Responding to a federal judge’s decision to dismiss an antitrust lawsuit filed against the
NCAA stemming from sanctions against Penn State in the wake of the Jerry Sandusky child sex-abuse scandal, Gov. Tom Corbett late last week issued a statement saying his legal team would be analyzing the judicial ruling and reviewing the commonwealth’s legal options moving forward.
“I am disappointed with the court’s decision and believe that the sanctions harmed the citizens, students, athletes, alumni and taxpayers of Pennsylvania,” Corbett, who was the lead plaintiff in the suit, said in his statement, issued the day after U.S. District Judge Yvette Kane dismissed the litigation. “Countless individuals and small businesses throughout the state will continue to suffer because of the NCAA’s actions.”
Corbett went on to say that he continues to believe his complaint had merit, and that the claims in the suit raised “compelling issues” that deserve a “complete and thorough review by the court.”
The administration could appeal Kane’s decision to the U.S. Third Circuit Court of Appeals, which is based in Philadelphia, but legal experts have been quoted in local media saying that would likely be an uphill battle.
Meanwhile, family members of the late Joe Paterno, the longtime, iconic head football coach of the Penn State Nittany Lions whose downfall came amid the Sandusky sex scandal, have filed their own lawsuit over the NCAA’s sanctions.
That complaint, filed in late May at the Centre County Court of Common Pleas, also challenges the National Collegiate Athletic Association’s punishments against Penn State over the university’s handling of the Sandusky case, although unlike Corbett’s since-dismissed case, it doesn’t contain allegations of antitrust law violations.
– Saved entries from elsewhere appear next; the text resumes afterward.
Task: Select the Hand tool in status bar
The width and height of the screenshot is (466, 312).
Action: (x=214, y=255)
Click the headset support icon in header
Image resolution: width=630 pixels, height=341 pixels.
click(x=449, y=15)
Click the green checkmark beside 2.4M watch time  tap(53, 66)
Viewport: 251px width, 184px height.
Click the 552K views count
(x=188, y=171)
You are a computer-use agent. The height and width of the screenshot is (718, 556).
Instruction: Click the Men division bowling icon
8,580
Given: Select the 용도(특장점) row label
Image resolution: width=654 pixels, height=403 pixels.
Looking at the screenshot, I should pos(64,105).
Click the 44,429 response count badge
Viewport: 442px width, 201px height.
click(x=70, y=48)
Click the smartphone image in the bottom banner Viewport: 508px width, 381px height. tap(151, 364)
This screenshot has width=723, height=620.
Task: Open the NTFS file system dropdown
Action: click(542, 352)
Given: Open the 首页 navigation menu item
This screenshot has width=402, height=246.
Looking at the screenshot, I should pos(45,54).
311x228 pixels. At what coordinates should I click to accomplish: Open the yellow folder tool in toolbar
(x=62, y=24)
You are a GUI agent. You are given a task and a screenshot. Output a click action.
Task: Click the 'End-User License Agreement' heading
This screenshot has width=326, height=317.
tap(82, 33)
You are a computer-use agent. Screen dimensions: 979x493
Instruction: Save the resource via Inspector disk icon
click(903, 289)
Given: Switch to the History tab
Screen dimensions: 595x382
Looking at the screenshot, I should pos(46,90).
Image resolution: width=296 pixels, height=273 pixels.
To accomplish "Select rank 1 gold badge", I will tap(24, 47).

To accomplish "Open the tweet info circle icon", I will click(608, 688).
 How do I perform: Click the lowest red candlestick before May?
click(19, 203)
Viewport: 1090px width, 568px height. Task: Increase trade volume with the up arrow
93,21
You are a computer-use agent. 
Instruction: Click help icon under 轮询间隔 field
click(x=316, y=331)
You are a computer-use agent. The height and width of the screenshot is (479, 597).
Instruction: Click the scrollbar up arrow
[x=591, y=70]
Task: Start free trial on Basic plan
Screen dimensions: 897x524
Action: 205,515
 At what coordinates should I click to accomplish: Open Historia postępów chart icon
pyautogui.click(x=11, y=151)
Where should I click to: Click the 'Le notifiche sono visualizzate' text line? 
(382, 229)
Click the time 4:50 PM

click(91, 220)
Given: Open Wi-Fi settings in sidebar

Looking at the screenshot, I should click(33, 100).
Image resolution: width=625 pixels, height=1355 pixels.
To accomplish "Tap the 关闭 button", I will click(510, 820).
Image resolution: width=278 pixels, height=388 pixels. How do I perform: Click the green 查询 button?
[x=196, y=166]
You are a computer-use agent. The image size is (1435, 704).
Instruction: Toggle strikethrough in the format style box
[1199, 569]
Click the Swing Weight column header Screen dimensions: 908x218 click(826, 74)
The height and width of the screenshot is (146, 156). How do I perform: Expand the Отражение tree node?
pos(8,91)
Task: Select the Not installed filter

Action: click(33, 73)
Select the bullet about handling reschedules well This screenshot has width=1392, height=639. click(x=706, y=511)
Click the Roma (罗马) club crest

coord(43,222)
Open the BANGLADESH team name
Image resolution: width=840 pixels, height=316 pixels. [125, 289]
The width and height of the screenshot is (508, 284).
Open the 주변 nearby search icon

Instead, the suit, which also names as defendants NCAA President Mark Emmert and NCAA Executive Committee Chair Edward Ray, accuses the association of “improper interference in and gross mishandling of a criminal matter that falls far outside the scope of their authority.”
The suit says it seeks to remedy the harms caused by the defendants’ “unprecedented imposition of sanctions on Pennsylvania State University for conduct that did not violate the NCAA’s rules and was unrelated to any athletics issue the NCAA could permissibly regulate.”
The association levied a hefty $60 million fine, took away past football wins, and placed future scholarship limits on the university due to its handling of the sexual abuse scandal.
Sandusky, the former defensive coordinator for the college football team, was convicted on 45 counts of child sex-abuse last summer and subsequently ordered to spend between three and six decades behind bars.
Those named in the Paterno suit include family members of the late coach, members of the university’s Board of Trustees, university faculty members, and former Penn State football coaches.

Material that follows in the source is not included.